PASSAGE FOR REVIEW:

———

When you take them off the hook and be like, “You’re fine. You do your thing. I free you to be you. I’m going to take responsibility over my life. So, I’m not happy not because you’re not making me happy but because something is going on here that I need to deal with. You’re not meeting my needs because I’m not aware of my needs and I need to get really clear on what I want. I detach myself from being dependent on him for my happiness,” and suddenly everything opens up and the coolest thing that happens in my Mastermind is women who signed up with me for a year— when I sell my program I say the first three months, you’re going to get resistance. Your husband’s gonna be like, “Why do you need this thing? So expensive. You’re doing this, you’re doing that,” blah, blah, blah. “you could just do it for so much cheaper. You do it yourself. Why are you paying someone else?” Right? they have this real man mentality. Very square [Laughs] and it’s fine because it’s them. Then, you don’t tell them to change anything. You’re completely taking them off the hook. Suddenly, you’re a much nicer person because you’re not naggy. You’re not annoyed. You’re not frustrated with them. You’re not taking it out on them. You’re taking responsibility over yourself. It’s like, “Okay, what just happened?” And by six months, they’re dying to know what you’re doing because they want to do it too. my beta people are so blown away by the way that their husband reacts to what they’re doing. One of the guys who said no twice to signing up and by the third time, he said, “Fine, do what you want.” He is now reading her entire journal of everything she wrote as notes of the entire six months because he wants to know—he wants to find what is the gold that you learned that made you transform in such a short period of time. It’s like blowing their minds and the best part of it is nobody told them to do anything. we trust that you will figure it out because you know men and male and female energies, the male energy is really about I know I will figure it out. I just need to go into my man cave and figure it out. So taking him out of his man cave to go into the lion’s den and fight for his whatever is not going to help him figure it out. It’s more like, “Okay, you go do your thing and I’ll do my thing and when we reconvene, and you see my progress, you’re going to be like, ‘Oh, I want in.’” So that’s how you single-handedly take control over your situation.

———

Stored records
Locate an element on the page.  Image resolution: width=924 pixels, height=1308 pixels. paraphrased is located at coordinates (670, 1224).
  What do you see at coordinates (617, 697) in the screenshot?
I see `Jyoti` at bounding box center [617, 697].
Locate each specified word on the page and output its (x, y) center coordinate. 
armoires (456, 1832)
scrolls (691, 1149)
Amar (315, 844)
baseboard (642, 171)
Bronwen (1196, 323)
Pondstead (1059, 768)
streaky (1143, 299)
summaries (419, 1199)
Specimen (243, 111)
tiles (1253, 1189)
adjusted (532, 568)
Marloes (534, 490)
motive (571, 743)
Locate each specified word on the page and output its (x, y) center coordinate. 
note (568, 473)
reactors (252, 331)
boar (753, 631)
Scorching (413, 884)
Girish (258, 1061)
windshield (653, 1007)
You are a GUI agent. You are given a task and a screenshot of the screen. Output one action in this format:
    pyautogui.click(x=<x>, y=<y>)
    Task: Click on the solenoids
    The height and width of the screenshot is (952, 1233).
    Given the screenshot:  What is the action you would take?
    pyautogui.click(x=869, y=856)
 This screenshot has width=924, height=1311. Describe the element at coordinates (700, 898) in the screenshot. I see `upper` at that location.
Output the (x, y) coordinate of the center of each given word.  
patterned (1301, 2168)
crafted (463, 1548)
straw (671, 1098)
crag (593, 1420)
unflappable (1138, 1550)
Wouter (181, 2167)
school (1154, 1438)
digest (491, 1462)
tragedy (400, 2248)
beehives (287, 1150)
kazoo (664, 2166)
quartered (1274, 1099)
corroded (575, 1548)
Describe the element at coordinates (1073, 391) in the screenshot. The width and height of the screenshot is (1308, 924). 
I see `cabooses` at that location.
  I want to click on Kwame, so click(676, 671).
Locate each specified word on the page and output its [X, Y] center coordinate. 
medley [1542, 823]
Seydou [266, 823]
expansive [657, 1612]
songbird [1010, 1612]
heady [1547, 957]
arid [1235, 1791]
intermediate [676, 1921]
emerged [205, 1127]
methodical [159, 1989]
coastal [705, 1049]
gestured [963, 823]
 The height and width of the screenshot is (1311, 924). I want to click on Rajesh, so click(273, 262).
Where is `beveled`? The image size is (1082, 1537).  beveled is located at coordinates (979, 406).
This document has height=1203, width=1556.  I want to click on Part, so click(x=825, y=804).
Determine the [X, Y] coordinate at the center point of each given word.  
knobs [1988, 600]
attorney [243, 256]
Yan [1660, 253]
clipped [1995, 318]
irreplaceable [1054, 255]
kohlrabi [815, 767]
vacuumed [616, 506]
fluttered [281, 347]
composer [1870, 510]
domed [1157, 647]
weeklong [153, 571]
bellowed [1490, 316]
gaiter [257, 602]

———

Write the next part of the spoken passage about taking a husband off the hook, starting right after its final sentence.

Now you’re talking about the story and the first time I heard about having a story was from Byron Katie, from The Work. She has her whole book called What’s Her Story? Or something like that—

KAREN LEBA BAKER

Yeah, Loving What Is.

REBBETZIN BAT-CHEN GROSSMAN

Yeah, Loving What Is, and she has she has a book also with story but she says it like—

KAREN LEBA BAKER

Who Would You Be Without your Story?

REBBETZIN BAT-CHEN GROSSMAN

There you go. Yeah, and it’s like you’re swimming in the pool. So, as long as you’re in the pool you’re swimming in the pool. You can’t really see it as a different entity than you because you’re in it and the second you take yourself out and you’re willing to be like, “Okay, I’m looking at it as a separate thing from me,” like you were never part of the pool but you were in the pool so much that you didn’t even you can’t grasp what the amount of water and the amount of everything that’s going on. You get out of the pool and you look at the pool—and by the way, I had a really interesting personal experience where we did this exercise where you dive into your emotion— that one emotion, you dive into it and you go deeper and deeper into it and really unpack it to really get it all out and then you’re willing to let it go and when I said, “Okay, I’m willing to let it go,” and I came out of the ocean and I’m standing outside on the sand and I’m drying off and I see the hugeness of the ocean. I feel like, “Whoa, I’m so proud of myself that I was in that and I came out of that.” It is so it’s limitless. There is so much of this emotion but now I’m not in it. I’m just outside of it. Yeah, I have some drops on me and I’m still not perfect but oh my gosh, this is a completely different situation now.

KAREN LEBA BAKER

Yes, what a beautiful way to experience having it and not having it.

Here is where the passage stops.